After the haunt was revealed the game ended fairly quickly due to the fact that
the player that had the item required to break the invulnerability of the worm
was the person that became the traitor. So all that we had to do was to get to
where the traitor began and then go to one of its heads. This was also fairly
easy due to the fact that one player stood in a room which had a secret passage
to the room next to the worm spawn.
Second round:
The second
round began pretty much the same way as the first one did, but we got another
Haunt, namely Frankenstein’s Monster. In this haunt the traitor kept his or her
original character as well as gaining the control over Frankenstein’s monster.
The monster could not be killed by normal attacks but had to be either pushed
from a high part of the house or attacked 12 times by fire. The latter was done
by throwing torches on it, which required a speed roll. You could get the
torches in certain rooms in the house that had a fire in them. About half way
through the second round we managed to kill the traitors original character,
which meant that we only had to focus on the monster. We had, however miscalculated
how things would be played out during the game and the monster cornered us one
and one until only one of us were left. This was quite troublesome, since the
character were a small boy which didn’t have much chance against the monster
and was quite quickly killed.
Core Mechanics:
The two things
that was consistent through the game were moving and attacking. You moved to
explore, gather and other stuff while you attacked the enemy to destroy it
(like many other games).
Good things:
The thing that
I consider to be the best thing about its design is the high replayability.

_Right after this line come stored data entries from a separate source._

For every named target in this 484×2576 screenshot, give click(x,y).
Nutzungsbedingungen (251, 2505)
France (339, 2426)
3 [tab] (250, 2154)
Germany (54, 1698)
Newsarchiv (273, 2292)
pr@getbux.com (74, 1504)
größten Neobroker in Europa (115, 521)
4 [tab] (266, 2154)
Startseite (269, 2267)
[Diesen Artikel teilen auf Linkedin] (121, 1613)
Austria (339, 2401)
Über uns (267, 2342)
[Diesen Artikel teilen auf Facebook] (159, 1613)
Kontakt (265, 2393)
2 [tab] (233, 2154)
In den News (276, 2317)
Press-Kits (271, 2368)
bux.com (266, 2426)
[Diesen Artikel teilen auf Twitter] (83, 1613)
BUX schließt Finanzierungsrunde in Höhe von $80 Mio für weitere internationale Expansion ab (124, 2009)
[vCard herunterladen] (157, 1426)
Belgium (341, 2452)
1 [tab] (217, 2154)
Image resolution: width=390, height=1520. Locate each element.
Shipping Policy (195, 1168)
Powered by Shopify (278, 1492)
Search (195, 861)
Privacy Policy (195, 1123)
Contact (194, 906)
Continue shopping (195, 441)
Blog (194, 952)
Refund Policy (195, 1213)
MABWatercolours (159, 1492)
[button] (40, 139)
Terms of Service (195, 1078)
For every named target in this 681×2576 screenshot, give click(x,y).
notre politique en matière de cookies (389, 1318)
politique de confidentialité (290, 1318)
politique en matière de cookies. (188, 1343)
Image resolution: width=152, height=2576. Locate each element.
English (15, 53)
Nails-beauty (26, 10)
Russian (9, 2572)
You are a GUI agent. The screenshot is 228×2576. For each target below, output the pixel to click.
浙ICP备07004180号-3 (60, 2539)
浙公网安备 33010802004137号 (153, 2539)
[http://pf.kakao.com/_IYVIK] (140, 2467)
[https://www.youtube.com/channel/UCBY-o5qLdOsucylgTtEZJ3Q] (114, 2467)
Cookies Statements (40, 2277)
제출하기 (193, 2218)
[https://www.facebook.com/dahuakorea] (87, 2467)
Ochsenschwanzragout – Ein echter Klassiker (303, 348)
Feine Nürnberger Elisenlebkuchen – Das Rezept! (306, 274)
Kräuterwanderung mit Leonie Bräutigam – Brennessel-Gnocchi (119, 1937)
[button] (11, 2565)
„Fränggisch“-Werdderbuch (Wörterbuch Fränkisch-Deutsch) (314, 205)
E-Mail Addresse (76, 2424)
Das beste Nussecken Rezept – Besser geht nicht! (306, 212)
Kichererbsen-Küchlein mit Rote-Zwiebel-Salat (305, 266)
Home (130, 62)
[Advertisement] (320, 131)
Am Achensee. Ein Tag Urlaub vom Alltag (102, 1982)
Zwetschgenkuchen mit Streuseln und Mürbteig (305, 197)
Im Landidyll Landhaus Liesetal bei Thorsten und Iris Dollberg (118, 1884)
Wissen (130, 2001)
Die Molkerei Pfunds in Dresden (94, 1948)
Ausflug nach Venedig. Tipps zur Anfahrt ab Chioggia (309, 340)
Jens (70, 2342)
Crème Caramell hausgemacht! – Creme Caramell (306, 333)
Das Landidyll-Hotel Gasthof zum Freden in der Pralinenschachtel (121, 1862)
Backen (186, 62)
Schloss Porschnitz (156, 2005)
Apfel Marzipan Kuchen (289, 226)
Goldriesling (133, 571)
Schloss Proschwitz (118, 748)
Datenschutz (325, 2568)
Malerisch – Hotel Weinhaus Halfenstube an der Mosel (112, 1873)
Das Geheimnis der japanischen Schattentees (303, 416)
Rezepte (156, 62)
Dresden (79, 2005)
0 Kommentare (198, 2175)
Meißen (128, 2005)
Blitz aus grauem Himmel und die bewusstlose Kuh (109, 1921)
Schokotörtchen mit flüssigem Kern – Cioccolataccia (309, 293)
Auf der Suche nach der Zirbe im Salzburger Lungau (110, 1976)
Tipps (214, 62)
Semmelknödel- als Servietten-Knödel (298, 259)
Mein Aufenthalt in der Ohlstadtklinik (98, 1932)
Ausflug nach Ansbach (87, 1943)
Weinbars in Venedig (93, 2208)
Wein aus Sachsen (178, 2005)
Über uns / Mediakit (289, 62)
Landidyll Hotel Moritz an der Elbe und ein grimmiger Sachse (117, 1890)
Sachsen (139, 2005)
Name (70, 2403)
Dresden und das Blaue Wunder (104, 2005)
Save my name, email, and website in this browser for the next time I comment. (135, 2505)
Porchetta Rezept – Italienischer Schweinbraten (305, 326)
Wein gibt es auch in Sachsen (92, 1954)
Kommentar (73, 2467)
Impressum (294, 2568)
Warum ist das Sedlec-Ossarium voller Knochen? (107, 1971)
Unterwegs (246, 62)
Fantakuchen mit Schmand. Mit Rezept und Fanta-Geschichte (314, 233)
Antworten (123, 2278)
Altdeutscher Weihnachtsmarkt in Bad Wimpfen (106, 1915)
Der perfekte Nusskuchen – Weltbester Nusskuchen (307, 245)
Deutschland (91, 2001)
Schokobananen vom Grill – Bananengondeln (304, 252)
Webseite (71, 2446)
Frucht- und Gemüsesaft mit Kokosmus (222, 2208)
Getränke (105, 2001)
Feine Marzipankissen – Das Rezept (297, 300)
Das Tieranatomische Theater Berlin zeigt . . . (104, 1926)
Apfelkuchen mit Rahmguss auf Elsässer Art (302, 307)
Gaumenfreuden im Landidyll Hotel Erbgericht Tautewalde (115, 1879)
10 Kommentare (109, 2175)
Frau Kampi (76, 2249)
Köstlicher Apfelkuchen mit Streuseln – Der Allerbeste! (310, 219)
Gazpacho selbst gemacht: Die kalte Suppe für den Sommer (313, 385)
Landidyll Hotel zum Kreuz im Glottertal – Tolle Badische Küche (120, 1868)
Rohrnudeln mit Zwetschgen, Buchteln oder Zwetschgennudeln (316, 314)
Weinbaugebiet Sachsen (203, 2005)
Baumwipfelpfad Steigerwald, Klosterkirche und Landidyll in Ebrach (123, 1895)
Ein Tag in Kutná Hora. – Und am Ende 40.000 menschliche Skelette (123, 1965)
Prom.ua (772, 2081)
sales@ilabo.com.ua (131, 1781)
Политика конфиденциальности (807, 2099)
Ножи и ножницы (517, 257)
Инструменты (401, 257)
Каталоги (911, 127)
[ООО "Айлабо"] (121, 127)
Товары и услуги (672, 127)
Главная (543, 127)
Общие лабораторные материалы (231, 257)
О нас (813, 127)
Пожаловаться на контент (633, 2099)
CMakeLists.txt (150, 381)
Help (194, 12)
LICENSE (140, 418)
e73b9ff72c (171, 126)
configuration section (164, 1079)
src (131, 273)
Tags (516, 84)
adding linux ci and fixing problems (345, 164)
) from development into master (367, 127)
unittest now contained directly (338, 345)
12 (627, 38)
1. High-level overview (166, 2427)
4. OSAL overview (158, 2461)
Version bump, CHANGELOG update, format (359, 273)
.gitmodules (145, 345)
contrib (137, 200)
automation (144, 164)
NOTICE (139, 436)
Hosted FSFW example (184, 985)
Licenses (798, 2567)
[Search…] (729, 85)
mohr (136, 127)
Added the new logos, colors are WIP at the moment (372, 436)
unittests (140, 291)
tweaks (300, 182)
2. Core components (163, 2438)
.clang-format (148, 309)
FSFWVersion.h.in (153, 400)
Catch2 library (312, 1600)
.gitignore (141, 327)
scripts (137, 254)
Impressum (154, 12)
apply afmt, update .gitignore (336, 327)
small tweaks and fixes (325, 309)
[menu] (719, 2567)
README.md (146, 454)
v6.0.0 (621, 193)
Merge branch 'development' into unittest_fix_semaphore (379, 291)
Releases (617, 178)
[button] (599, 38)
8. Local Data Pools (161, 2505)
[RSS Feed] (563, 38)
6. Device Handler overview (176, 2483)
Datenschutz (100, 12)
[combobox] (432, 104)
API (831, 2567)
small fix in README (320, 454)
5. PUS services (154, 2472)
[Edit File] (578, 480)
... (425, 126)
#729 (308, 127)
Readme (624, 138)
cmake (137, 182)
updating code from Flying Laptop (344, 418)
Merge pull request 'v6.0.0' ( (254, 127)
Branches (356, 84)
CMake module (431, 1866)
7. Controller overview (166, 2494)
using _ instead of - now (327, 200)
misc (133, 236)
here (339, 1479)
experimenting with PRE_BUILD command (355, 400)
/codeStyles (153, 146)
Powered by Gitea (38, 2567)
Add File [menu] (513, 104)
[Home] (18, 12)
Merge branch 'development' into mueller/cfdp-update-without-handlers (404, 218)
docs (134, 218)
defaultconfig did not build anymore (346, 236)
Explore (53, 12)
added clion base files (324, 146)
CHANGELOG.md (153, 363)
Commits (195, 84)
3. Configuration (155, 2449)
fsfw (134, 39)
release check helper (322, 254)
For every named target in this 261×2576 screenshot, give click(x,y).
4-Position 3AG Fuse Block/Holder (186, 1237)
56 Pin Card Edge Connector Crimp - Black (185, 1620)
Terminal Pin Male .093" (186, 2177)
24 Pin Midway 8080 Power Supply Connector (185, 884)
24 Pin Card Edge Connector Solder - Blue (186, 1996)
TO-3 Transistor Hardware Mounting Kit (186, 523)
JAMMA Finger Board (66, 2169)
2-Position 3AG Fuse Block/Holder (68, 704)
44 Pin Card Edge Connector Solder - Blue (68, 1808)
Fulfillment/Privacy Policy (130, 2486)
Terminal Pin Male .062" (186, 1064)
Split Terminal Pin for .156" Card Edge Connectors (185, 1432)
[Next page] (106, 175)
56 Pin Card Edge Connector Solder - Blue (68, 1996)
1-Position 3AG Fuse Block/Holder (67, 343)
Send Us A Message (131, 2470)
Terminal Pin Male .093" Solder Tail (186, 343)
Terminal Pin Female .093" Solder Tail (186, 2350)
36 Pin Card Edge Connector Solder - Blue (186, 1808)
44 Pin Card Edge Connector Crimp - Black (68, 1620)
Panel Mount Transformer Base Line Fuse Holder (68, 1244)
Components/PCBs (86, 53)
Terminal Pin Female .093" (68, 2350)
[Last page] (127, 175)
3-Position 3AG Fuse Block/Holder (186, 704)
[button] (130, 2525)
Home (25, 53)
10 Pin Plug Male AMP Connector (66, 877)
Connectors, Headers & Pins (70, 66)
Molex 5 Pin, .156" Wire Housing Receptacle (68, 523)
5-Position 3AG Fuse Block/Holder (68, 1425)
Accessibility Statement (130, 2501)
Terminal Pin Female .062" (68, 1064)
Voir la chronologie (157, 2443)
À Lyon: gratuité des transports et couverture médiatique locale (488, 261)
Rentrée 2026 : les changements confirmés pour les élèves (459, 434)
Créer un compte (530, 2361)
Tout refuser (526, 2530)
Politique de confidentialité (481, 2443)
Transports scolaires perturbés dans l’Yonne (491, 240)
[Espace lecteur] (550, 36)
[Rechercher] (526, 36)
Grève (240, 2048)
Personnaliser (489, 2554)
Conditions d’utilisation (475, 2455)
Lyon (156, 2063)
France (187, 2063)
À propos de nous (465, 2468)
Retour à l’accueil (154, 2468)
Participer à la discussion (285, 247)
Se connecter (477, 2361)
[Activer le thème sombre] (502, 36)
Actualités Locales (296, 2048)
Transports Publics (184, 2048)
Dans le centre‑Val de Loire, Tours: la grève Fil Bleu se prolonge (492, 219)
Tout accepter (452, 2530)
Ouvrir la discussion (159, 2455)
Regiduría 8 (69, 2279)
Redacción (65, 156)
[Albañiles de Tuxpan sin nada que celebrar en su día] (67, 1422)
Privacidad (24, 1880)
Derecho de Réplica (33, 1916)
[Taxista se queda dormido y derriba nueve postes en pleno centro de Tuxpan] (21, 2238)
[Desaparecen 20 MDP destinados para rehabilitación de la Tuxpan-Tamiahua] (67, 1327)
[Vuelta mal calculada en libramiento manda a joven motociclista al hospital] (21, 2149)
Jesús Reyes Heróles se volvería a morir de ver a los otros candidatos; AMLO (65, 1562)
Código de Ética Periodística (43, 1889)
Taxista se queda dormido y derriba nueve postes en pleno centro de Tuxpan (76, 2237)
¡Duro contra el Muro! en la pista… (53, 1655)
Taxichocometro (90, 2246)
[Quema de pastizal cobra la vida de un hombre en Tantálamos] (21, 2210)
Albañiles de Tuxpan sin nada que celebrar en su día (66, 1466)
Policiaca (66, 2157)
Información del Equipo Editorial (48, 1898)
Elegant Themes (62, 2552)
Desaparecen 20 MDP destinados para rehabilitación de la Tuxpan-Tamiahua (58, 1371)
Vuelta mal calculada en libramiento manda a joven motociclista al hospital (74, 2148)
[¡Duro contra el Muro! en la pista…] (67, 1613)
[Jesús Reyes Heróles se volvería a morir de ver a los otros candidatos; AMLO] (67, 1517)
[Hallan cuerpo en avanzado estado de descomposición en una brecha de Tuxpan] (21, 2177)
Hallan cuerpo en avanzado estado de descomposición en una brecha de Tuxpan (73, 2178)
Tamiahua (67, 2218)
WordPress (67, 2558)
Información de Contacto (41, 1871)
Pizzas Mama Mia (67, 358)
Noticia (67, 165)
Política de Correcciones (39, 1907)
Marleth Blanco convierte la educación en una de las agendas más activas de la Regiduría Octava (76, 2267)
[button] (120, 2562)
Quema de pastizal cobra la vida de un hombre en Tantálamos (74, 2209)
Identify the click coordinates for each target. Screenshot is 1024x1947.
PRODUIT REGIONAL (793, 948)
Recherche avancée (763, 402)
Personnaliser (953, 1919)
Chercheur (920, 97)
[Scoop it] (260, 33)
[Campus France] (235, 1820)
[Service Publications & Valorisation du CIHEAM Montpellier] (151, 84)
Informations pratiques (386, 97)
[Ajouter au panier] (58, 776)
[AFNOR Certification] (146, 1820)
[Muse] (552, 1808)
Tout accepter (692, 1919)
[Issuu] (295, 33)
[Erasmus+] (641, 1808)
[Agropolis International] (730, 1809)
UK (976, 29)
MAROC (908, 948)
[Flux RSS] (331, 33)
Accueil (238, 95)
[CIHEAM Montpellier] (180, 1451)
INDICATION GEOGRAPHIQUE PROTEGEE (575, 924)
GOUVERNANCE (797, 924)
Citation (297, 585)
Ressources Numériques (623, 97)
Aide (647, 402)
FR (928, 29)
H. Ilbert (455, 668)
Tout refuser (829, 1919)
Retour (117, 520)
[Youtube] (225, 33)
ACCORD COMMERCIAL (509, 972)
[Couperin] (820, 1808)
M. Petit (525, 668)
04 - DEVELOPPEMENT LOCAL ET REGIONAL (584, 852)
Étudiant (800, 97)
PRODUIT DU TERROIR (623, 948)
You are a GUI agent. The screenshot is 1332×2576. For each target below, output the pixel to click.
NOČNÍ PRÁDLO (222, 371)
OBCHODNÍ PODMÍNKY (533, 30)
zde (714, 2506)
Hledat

Since you randomize the entire house by moving around, no round is like the
other. Where it previously were a kitchen, there could be a hallway the second
time you played the game. Another thing that greatly increases the
replayability is the haunt system, which also utilizes randomization to
generate new experiences each playthrough. The fact that the second phase is also
triggered randomly each time is also a thing that increases the replayability.
Bad stuff:
The thing
that isn’t a very wise design choice when it comes to this game is the fact that
the different characters have different starting stats and they gain and lose
stats differently. This could have been done a lot better, as it is right now
it is not properly balanced. If you were to pick a certain character you would almost
have the game in your hand from the beginning.
The second
thing that I found about the game that wasn’t very cleaver is snowballing. The
fact that you gained more stats when you had more made the game slightly dull
after a while. It also worked in the opposite way, decreasing your stats the
lower they were. This only applied to certain rooms and events though.
Target Audience:
I don’t
completely agree with the suggested age of this game (12+), mostly due to the fact
that it’s a quite simple game. I would instead say that 8+ would be a more appropriate
age.
Outro:
Congratulations for making it to the bottom of this huge wall of texts. I feel slightly sorry for you, but i hope that it was atleast somewhat interesting to read.